__Problem to work on__: Copy each of the entries below line for line, keeping every character as it stands.

__Given records__:
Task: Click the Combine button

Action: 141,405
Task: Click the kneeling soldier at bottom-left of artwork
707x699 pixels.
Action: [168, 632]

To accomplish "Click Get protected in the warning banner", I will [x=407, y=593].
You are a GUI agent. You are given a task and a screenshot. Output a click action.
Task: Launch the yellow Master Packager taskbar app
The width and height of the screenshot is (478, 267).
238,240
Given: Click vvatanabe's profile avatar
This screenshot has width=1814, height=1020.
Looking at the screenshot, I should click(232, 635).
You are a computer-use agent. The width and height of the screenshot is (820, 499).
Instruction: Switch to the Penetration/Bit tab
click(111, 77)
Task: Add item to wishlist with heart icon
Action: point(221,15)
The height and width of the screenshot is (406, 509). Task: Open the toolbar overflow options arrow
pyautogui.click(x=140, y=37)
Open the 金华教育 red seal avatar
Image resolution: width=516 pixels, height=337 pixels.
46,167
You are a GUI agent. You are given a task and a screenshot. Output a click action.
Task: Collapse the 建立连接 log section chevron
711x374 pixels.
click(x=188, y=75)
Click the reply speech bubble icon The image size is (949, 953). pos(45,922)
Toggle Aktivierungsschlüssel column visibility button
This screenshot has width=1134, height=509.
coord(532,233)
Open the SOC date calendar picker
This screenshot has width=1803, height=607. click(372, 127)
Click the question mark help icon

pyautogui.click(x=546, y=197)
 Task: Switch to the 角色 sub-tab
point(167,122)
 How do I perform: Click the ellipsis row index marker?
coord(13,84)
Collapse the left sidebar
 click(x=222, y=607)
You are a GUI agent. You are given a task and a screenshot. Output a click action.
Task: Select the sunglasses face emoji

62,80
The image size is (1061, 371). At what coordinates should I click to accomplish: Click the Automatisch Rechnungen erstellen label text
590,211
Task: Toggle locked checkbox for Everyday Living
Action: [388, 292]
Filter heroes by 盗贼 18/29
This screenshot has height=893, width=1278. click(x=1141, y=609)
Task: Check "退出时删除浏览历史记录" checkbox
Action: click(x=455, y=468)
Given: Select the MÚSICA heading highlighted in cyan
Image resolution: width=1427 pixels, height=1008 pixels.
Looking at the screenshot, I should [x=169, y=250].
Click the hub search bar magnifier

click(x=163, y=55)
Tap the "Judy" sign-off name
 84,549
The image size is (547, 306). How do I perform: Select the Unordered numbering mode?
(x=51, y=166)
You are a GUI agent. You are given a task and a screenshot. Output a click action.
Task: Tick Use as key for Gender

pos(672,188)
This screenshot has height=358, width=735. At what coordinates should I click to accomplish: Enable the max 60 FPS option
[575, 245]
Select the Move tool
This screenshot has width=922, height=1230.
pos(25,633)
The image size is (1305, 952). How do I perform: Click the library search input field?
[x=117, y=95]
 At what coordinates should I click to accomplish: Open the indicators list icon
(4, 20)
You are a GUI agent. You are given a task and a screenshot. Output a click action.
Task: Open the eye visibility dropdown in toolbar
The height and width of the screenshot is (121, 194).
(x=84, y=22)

__Expected answer__:
Task: Click the Combine button

Action: 141,405
Task: Click the kneeling soldier at bottom-left of artwork
707x699 pixels.
Action: [168, 632]

To accomplish "Click Get protected in the warning banner", I will [x=407, y=593].
You are a GUI agent. You are given a task and a screenshot. Output a click action.
Task: Launch the yellow Master Packager taskbar app
The width and height of the screenshot is (478, 267).
238,240
Given: Click vvatanabe's profile avatar
This screenshot has width=1814, height=1020.
Looking at the screenshot, I should click(232, 635).
You are a computer-use agent. The width and height of the screenshot is (820, 499).
Instruction: Switch to the Penetration/Bit tab
click(111, 77)
Task: Add item to wishlist with heart icon
Action: point(221,15)
The height and width of the screenshot is (406, 509). Task: Open the toolbar overflow options arrow
pyautogui.click(x=140, y=37)
Open the 金华教育 red seal avatar
Image resolution: width=516 pixels, height=337 pixels.
46,167
You are a GUI agent. You are given a task and a screenshot. Output a click action.
Task: Collapse the 建立连接 log section chevron
711x374 pixels.
click(x=188, y=75)
Click the reply speech bubble icon The image size is (949, 953). pos(45,922)
Toggle Aktivierungsschlüssel column visibility button
This screenshot has width=1134, height=509.
coord(532,233)
Open the SOC date calendar picker
This screenshot has width=1803, height=607. click(372, 127)
Click the question mark help icon

pyautogui.click(x=546, y=197)
 Task: Switch to the 角色 sub-tab
point(167,122)
 How do I perform: Click the ellipsis row index marker?
coord(13,84)
Collapse the left sidebar
 click(x=222, y=607)
You are a GUI agent. You are given a task and a screenshot. Output a click action.
Task: Select the sunglasses face emoji

62,80
The image size is (1061, 371). At what coordinates should I click to accomplish: Click the Automatisch Rechnungen erstellen label text
590,211
Task: Toggle locked checkbox for Everyday Living
Action: [388, 292]
Filter heroes by 盗贼 18/29
This screenshot has height=893, width=1278. click(x=1141, y=609)
Task: Check "退出时删除浏览历史记录" checkbox
Action: click(x=455, y=468)
Given: Select the MÚSICA heading highlighted in cyan
Image resolution: width=1427 pixels, height=1008 pixels.
Looking at the screenshot, I should [x=169, y=250].
Click the hub search bar magnifier

click(x=163, y=55)
Tap the "Judy" sign-off name
 84,549
The image size is (547, 306). How do I perform: Select the Unordered numbering mode?
(x=51, y=166)
You are a GUI agent. You are given a task and a screenshot. Output a click action.
Task: Tick Use as key for Gender

pos(672,188)
This screenshot has height=358, width=735. At what coordinates should I click to accomplish: Enable the max 60 FPS option
[575, 245]
Select the Move tool
This screenshot has width=922, height=1230.
pos(25,633)
The image size is (1305, 952). How do I perform: Click the library search input field?
[x=117, y=95]
 At what coordinates should I click to accomplish: Open the indicators list icon
(4, 20)
You are a GUI agent. You are given a task and a screenshot. Output a click action.
Task: Open the eye visibility dropdown in toolbar
The height and width of the screenshot is (121, 194).
(x=84, y=22)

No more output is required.